Huh. I seem to have talked myself around to endorsing New Year’s resolutions, just not the typical ones. Instead of resolving to be stricter with ourselves as we strive for moral and physical perfection, let’s resolve to show a bit of grace for the imperfections of others. Or we could always take the attitude of my online friend Buck Mulligan,7 who doesn’t make New Year’s resolutions because “What if you’ve already reached perfection?”
How about you, readers? What are some ways you are less than perfect? What are your freebies? Please share your thoughts in the comments so we can celebrate them with you!
The Tidbit
We humans aren’t the only ones who fail to live up to expectations and fall short of perfection. I would add to this list of fruits that don’t live up to their names the following malingerers: kiwifruit, dewberry, and—luckily!—chokecherry.
I suspect that the magazines tell us to use up an entire bottle of sunscreen every day at the behest of advertisers, who want to sell more product.
Lynn’s name cracks me up, but we can’t take credit; we adopted her through a Czech group, which named her. Czechs like to give dogs American names. In our Prague neighborhood there were dogs named Ron, Jerry, and Bettina, for example.
If this video (“Don’t Mention the War,” which culminates in Basil Fawlty goose-stepping around the hotel lobby and shouting in a bad German accent) is unavailable when you see this post, it’s because it keeps getting taken down. YouTube apparently thinks it is too offensive for us to watch.
I once read that 50 percent of Americans floss every day. That statistic seemed so preposterous to me (I doubt it’s even 5 percent, let alone 50), that I asked my dentist what he thought.
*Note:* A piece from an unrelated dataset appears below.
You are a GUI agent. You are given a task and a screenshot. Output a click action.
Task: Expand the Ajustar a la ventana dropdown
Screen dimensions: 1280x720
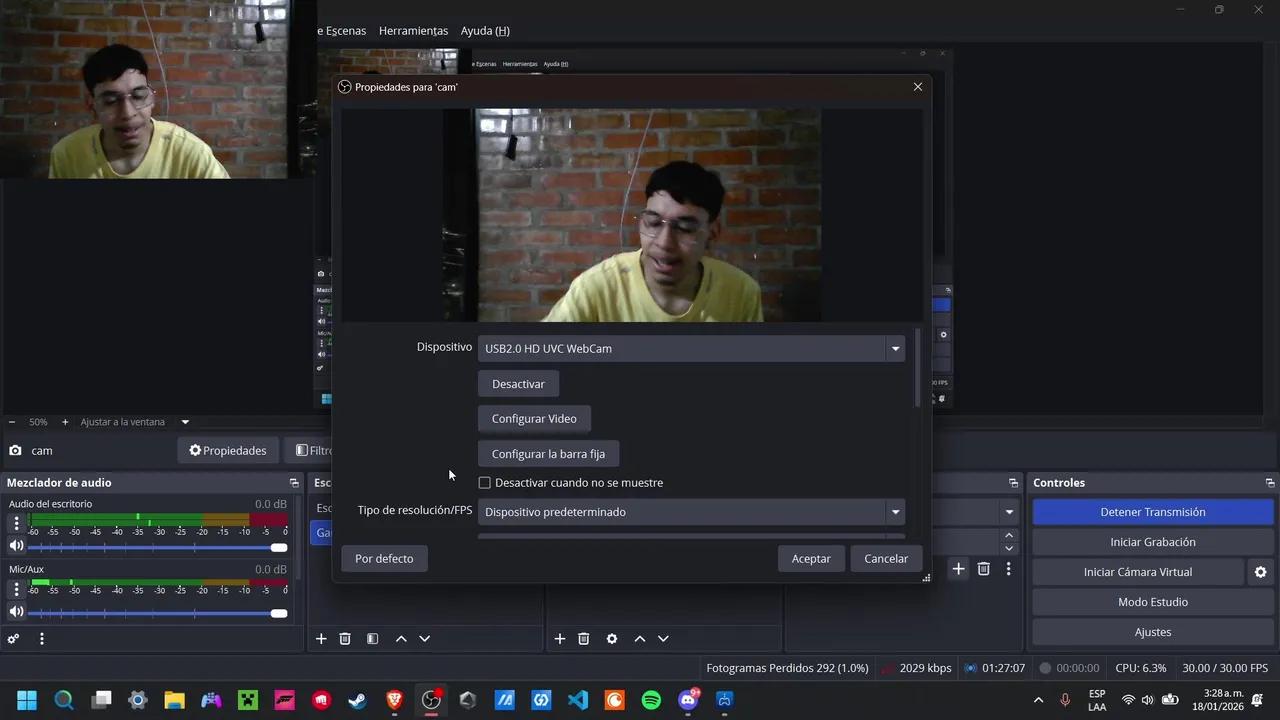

He just laughed and said, “Not even close!”
Lynn would be more than happy to volunteer for this task, but alas her snout is too short. Besides, then I would just have to clean the peanut butter off of her, an even less-appetizing prospect than cleaning it out of the jar.
Sometimes I fall short. The other day Casey left her wallet behind on the counter at an airport Starbucks, never to be seen again, and got an earful from me. I’m sorry, Casey, and while I hope there won’t be a next time, if there is I promise not to give you another lecture!
Yes, this is a pseudonym. Do you suppose that he is stately and plump?
Lynn is adorable! Love to see dogs playing in the snow. My old dog used to slide on her back across the snow like a penguin lol.
It's funny, there's something about cleaning the peanut butter jar that brings out my best, I think I get out some aggression by vigorously shaking the jar. I'm shamelessly shiftless on many other domestic duties though. I do throw away some recyclables, and the dust—my god the dust!
I endorse the message of this blog wholeheartedly.
I love that your New Years' newsletter dovetails so nicely with mine on resolutions I might actually keep. I wonder if after Covid we are all feeling a little more forgiving since we've been confronted globally with life's frailty. I confess that I, too, sometimes THROW AWAY plastic and glass containers that could be recycled but I don't want to clean them. My house could also be cleaner, the laundry folded more expeditiously. I'm working more on being happy, which is hard enough some days.